Page 1 of 1

Remove Duplicates

Posted: Tue Jul 19, 2005 11:10 am
by gsherry1
Any reason why remove duplicates doesn't have an option to output the duplicated (removed) records on a separate output/reject link? It would definitely improve the usefulness of the component.

Posted: Tue Jul 19, 2005 1:40 pm
by bcarlson
You should post this to the Enhancement Wishlist forum. That would be a great option to have.

We ran into this sitatuation as well, and it was kind of a pain to capture the duplicates. We ended up adding a separate surrogate key to each record. Then made a copy of the input data (pre-dedup), then deduped on the main key. So now you have a complete set and a deduped set. Join the 2 together on the main key AND the surrogate key and you can now identify which records are kept and which were removed.
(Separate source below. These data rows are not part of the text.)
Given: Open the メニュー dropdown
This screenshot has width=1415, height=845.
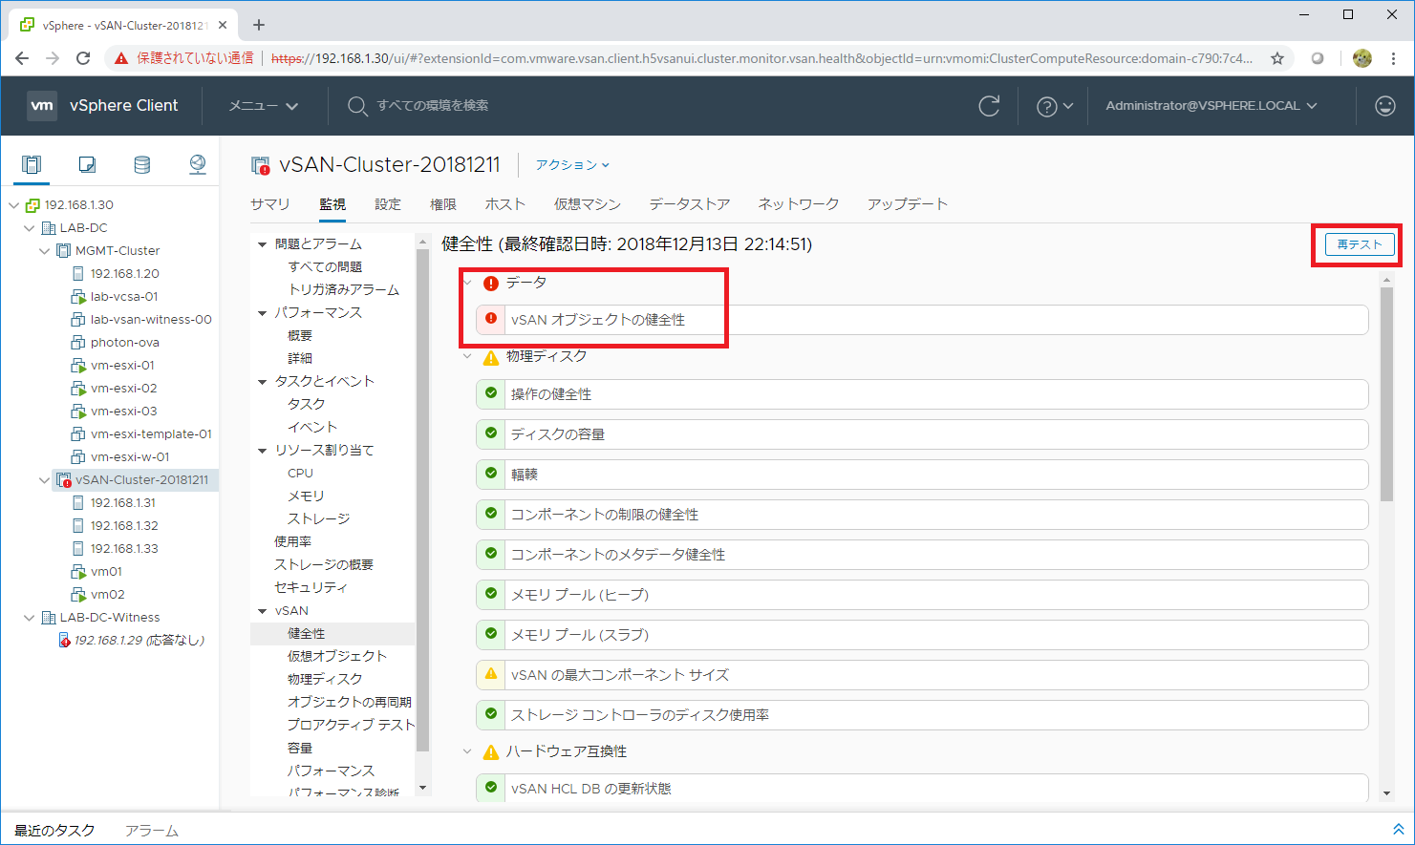Looking at the screenshot, I should coord(263,106).
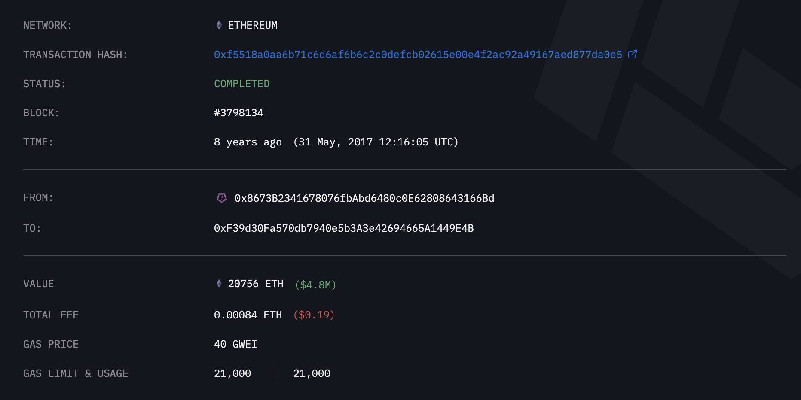Click the ETH symbol in the TOTAL FEE row
The image size is (801, 400).
click(272, 315)
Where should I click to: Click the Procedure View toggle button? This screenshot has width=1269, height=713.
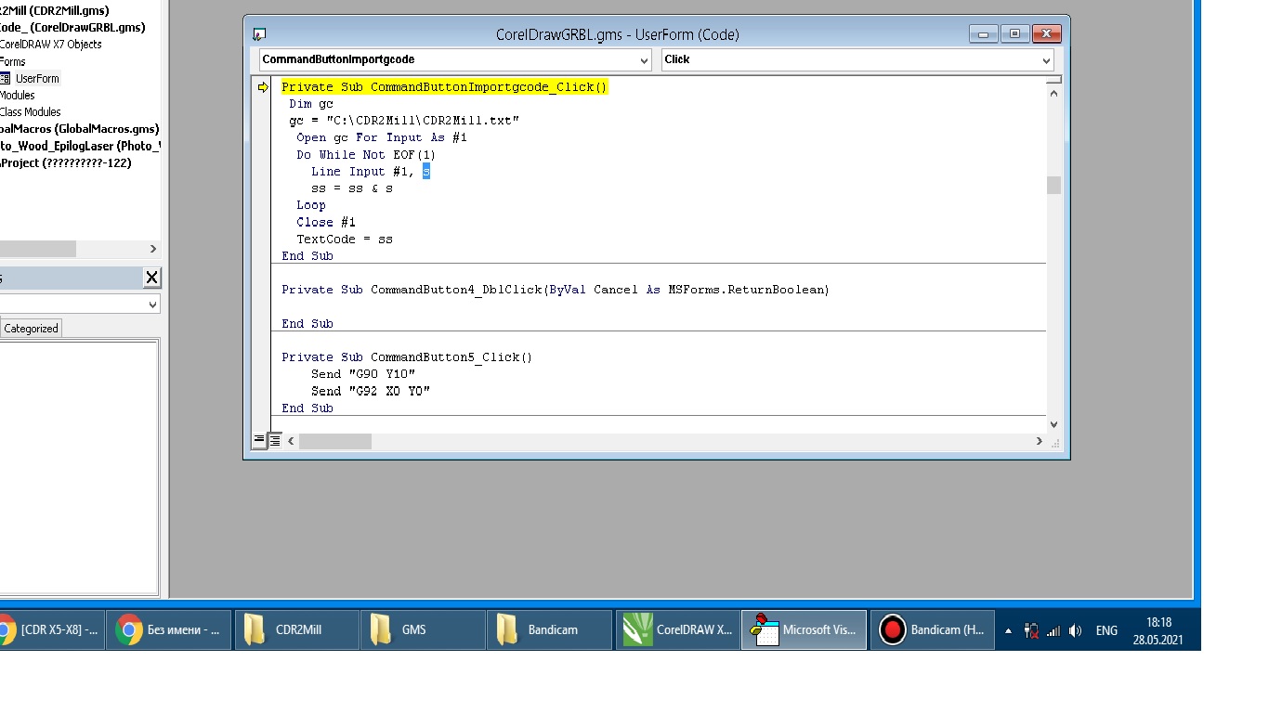coord(259,441)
Not the simplest of procedures, but it does work. I agree, a reject link would be more appropriate.

That's my 2 cents...

Brad.

Posted: Tue Jul 19, 2005 3:50 pm
by ukyrvd
Hi Brad,
I am following exactly the same approach.

Any comments on how it compares with TX stage variable approach for sorted input(determining duplicates by comparing with prev record)?? I have started working on EE very recently and when I ran into this problem, did a search on this forum. But, I dont know why, none of the gurus suggested this method.
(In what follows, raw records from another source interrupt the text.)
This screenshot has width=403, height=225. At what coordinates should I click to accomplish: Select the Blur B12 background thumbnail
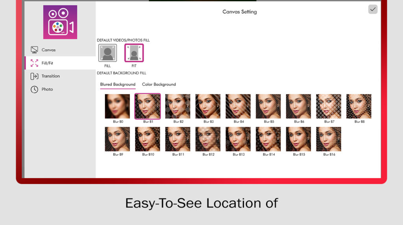[x=208, y=139]
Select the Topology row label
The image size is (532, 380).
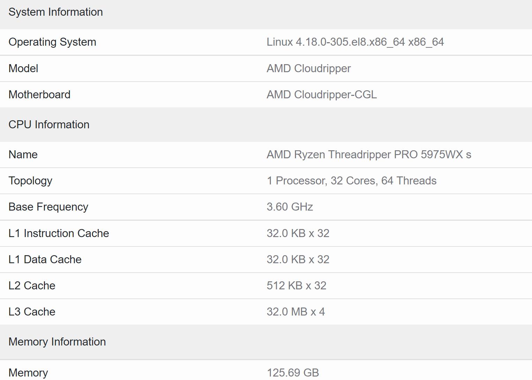click(x=30, y=181)
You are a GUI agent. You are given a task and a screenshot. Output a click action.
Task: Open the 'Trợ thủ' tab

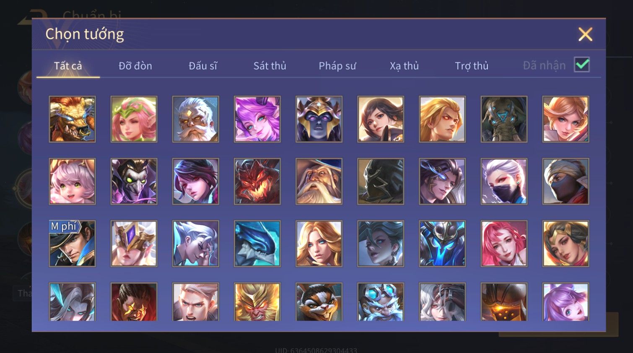472,66
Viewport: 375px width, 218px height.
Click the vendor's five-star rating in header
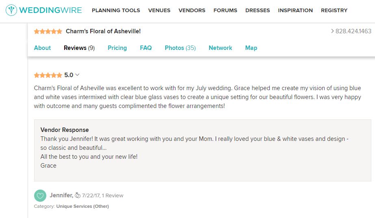[48, 31]
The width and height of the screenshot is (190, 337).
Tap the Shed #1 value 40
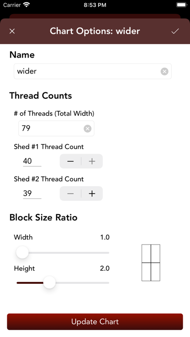click(x=32, y=161)
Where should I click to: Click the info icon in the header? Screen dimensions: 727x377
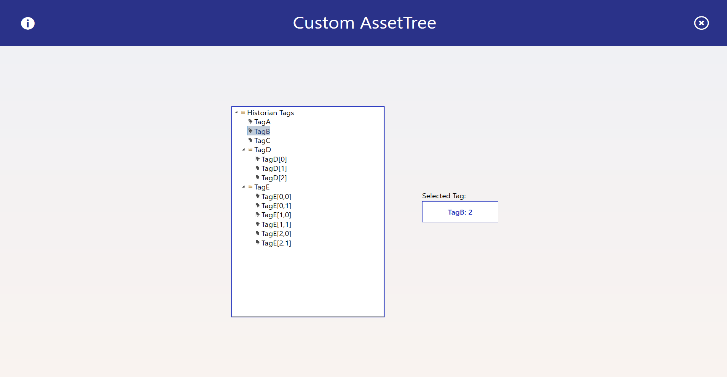coord(28,23)
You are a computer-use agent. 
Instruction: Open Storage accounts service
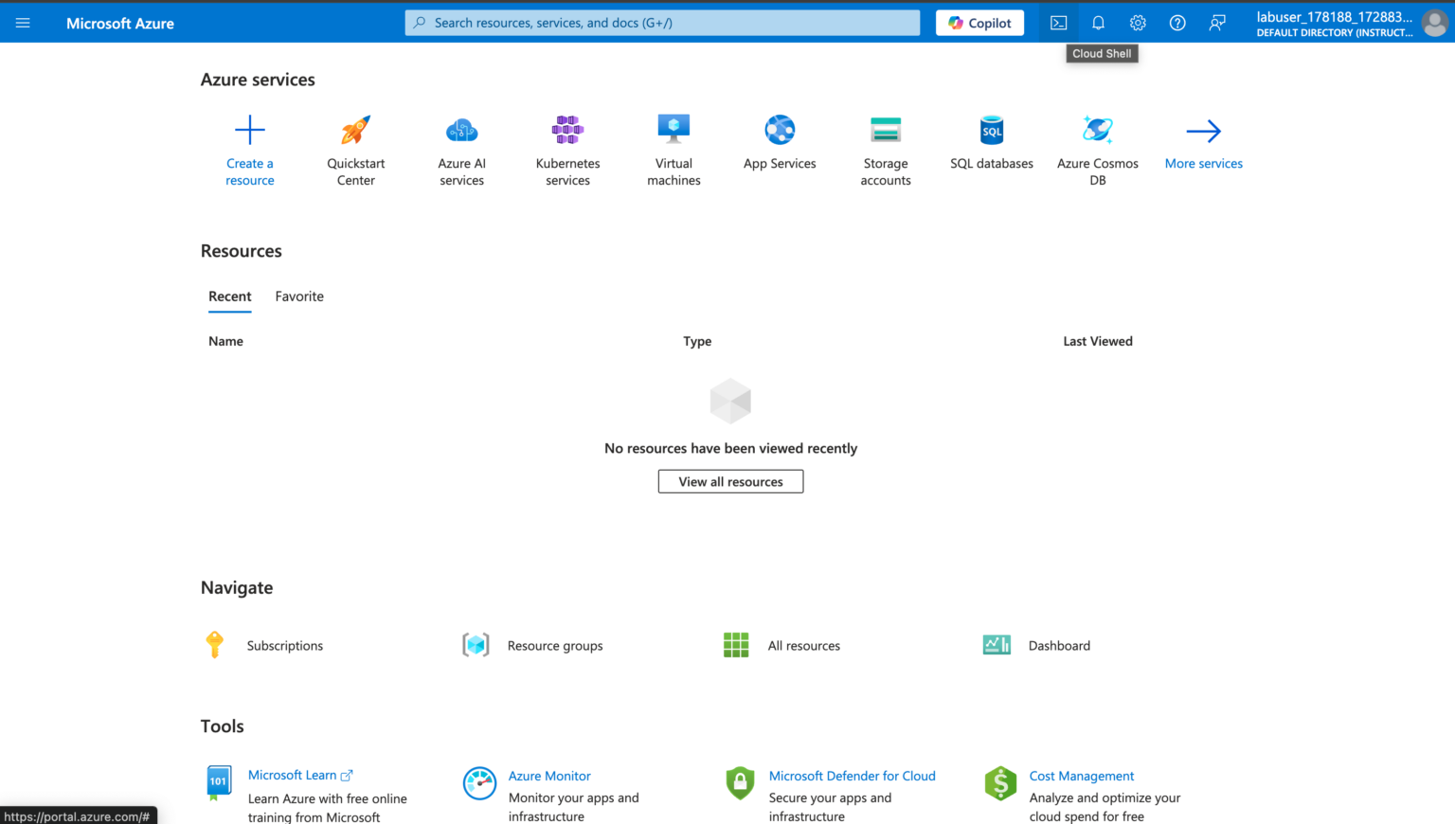pos(886,147)
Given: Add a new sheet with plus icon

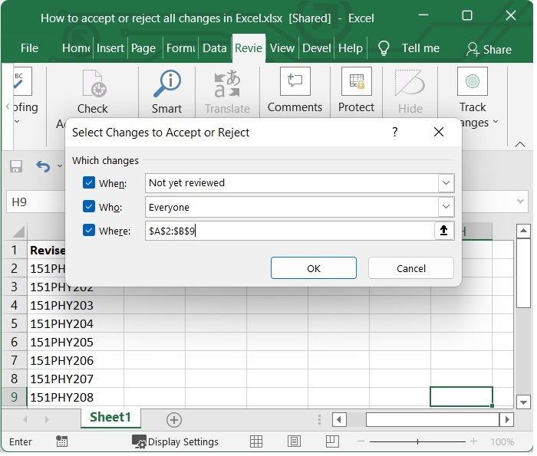Looking at the screenshot, I should 174,419.
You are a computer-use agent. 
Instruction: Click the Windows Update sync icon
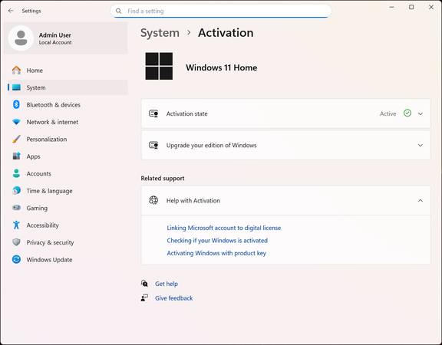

Posted: Tue Jul 19, 2005 4:56 pm
by bcarlson
I have not used that approach (stage variables). Our project avoids using Transformers because they are not as fast as buildops, at least for high volume processing. However, in this case it may be applicable if it can do it faster.

Maybe someone else out there has tried both of these options and has compare performance? If so, let us know.

Posted: Tue Jul 19, 2005 9:46 pm
by jack_dcy
bcarlson wrote:I have not used that approach (stage variables). Our project avoids using Transformers because they are not as fast as buildops, at least for high volume processing. However, in this case it may be applicable if it can do it faster.

Maybe someone else out there has tried both of these options and has compare performance? If so, let us know.

Hi bcarlson,

Which type buildops do you used, Custom,Build or Wrapped?

Posted: Wed Jul 20, 2005 8:25 am
by bcarlson
jack_dcy wrote:Hi bcarlson,

Which type buildops do you used, Custom,Build or Wrapped?
We use Build - you build an input and output schema, with some code in the middle and let PX put it all together. Works great, and that way we can put the vast majority of our business rules and ETL in one stage rather than spread out over many stages or even multiple jobs.

Slightly different approach

Posted: Wed Nov 16, 2005 10:25 am
by lshort
I have used a slightly different approach.

Two Paths to a Difference stage.

Path 1:Datatset ---> RemoveDup ---> Difference

Path 2:Same starting Dataset ---> Difference

Result: Rows that were removed.

My only problem with this result is that Id like the whole set. For any dups I want to redirect the original and its duplicates. This only give me the duplicates.

Posted: Thu Nov 17, 2005 3:31 am
by kumar_s
Hi,
We too had the same cirucumstance for testing purpose.
Fortunately i had the output in sequential file.
I made use of "diff" command in unix. "grep"ed for < (or >) and redirected to a file.
This was quite simple and fast.

-Kumar